# UML Diagramm in Borland Together



## The_Unknown (12. Mai 2009)

Hallo,

vielleicht kann mir hier jemand weiterhelfen.

Ich habe von der Uni Borland Together 2008 SP1 bekommen und installiert.

Danach habe ich ein relativ komplexes Projekt geladen (neues Java-Modellierungsprojekt) und habe dann den SRC in das Modellierungsprojekt eingefügt.

Nun habe ich aber das Problem, dass er mir immer nur package-intern ein Klassendiagramm zeichnet. Ich brauche aber von dem Projekt ein einzelnes großes, wo dann sämtliche Klassen mit ihren beziehungen stehen.

Wie mache ich das in Together ?

Ciao The_Unknown


----------



## Capasso (13. Mai 2009)

Hab mal vor langer Zeit mit Together gearbeitet und kann mich nur noch wage erinnern.

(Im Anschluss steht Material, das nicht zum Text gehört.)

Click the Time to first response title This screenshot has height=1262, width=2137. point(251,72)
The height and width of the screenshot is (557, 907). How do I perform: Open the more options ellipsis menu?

Man musste einfach ein neues leeres Klassendiagramm erstellen und dann konnte man, glaube ich, im Kontextmenü eine Verknüpfung hinzufügen.
Da hat man dann einfach alle Klassen ausgewählt die man benötigt.


----------



## The_Unknown (13. Mai 2009)

Ach sooo. Werde ich mal ausprobiern. Danke !


----------